By Chris Trevino
The Baltimore Sun
4:30 PM EDT, October 13, 2012
Running through the streets of a still slumbering city, fighting off cramps, the chill October air and the dozens of runners around him, Stephen Muange once again tasted victory in Charm City, claiming his second consecutive Baltimore Marathon championship.
The Kenya native defended his 2011 title with a personal best time of 2:13:08, three seconds ahead of second-place finisher Tesfaye Alemayehu of Ethiopia. It broke the record Muange set last year for narrowest margin of victory in the men's marathon.
And that wasn't even the closest race of the day.
Elfneshe Yado, 25, of Ethiopia beat Malika Mejdoub literally by a nose to win the women's marathon. It was so close both women finished with a time of 2:38:46. Yado was determined the winner visually by judges, who determined she finished an inch ahead of Mejdoub.
"I'm very happy. … I'm very proud of myself and I'm happy that I won," Yado said through a translator. "I feel like a warrior."
In addition to it being Yado's first Baltimore Marathon, it is also her first time in the United States.
Muange captured the city's attention last year after winning despite never having raced in a marathon before and lacking the knowledge of how to pace a 26.2-mile distance. But despite his newly gained experience, the 31-year-old knew it would still be equally as challenging in 2012.
"This year there were many, many more runners [compared] to last year," said Muange. "So the race this year was more competitive than last year ... it was harder."
In its 12th year, the Baltimore Running Festival set a record with about 27,000 participants, breaking last year's mark by about 2,000. Muange outlasted a marathon field of 22 elite or professional runners — two more had scratched the day before.
The men's field remained a tight pack for the majority of the race, the first major separation coming from Abdelhadi El Mouaziz of Morocco in the 10th and 11th mile.
Around the 15th mile, Muange made his move and claimed the lead alongside fellow Kenyan Ernest Kebenei. The two built a huge lead with the help of two consecutive sub-five minute split times in the 17th and 18th miles.
Only Alemayehu and Julius Koskei could keep up with the pair, leaving only four in the running for the championship.
"I trained very well before the race, so I was not [afraid] of anything," Muange said.
Coming down the stretch in the final three miles, long after Kebenei and Koskei has dropped off, Alemayehu repeatedly tried to break away from Muange, but the defending champion would not allow it.

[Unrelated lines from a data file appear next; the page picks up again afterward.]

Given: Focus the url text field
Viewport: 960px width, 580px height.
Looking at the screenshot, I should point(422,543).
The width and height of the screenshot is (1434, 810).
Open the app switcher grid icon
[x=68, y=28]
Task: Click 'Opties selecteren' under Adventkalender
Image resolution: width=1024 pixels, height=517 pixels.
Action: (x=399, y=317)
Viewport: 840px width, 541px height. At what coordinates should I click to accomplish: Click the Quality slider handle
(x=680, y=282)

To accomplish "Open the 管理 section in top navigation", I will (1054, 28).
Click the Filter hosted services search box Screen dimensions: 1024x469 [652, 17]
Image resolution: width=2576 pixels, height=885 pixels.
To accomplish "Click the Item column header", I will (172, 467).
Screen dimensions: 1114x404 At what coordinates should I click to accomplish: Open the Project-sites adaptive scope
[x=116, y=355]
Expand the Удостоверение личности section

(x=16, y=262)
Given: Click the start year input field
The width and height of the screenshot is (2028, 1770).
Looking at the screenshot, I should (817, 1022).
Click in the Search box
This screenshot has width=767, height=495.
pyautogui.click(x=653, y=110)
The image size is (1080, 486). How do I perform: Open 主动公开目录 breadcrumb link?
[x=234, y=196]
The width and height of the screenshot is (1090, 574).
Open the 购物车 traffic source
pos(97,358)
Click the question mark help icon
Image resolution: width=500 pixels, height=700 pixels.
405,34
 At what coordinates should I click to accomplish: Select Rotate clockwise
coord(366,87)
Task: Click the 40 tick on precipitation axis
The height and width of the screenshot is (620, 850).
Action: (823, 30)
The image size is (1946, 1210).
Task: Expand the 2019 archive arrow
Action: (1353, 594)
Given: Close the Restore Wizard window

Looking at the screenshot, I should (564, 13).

As both runners entered Camden Yards for the final 350 yards, Muange said he didn't know how it would finish.
"I was not sure if I would win the race, but I thought if [Tesfaye] wins, it's OK and if I win it's [also] okay," he said.
But the Kenyan pulled out the magic once again, wowing the hundreds gathered at the finish line. When it was clear Muange had officially claimed his second title, which comes with a $25,000 prize, one spectator was caught up in the moment more than others.
"I was crying, crying tears of joy, like he was my child. We were just so proud of him," said Lisa Doherty, whose family was serving as hosts to Muange. Doherty and her husband, Joe, along with their two young boys embraced Muange after he emerged from the runners' tent.
"You took care of me, that's why I won," Muange said with a grin.
For next year, Yado and Muange said they plan to return to Baltimore to defend their titles. While it maybe hard to out-do the two closest races in the event's history, the chance is there, especially for Muange who will try for a three-peat.
"I don't know [if I can]," he said, "but I will come and try."
An earlier version of this article misstated Muange's margin of victory. The Baltimore Sun regrets the error.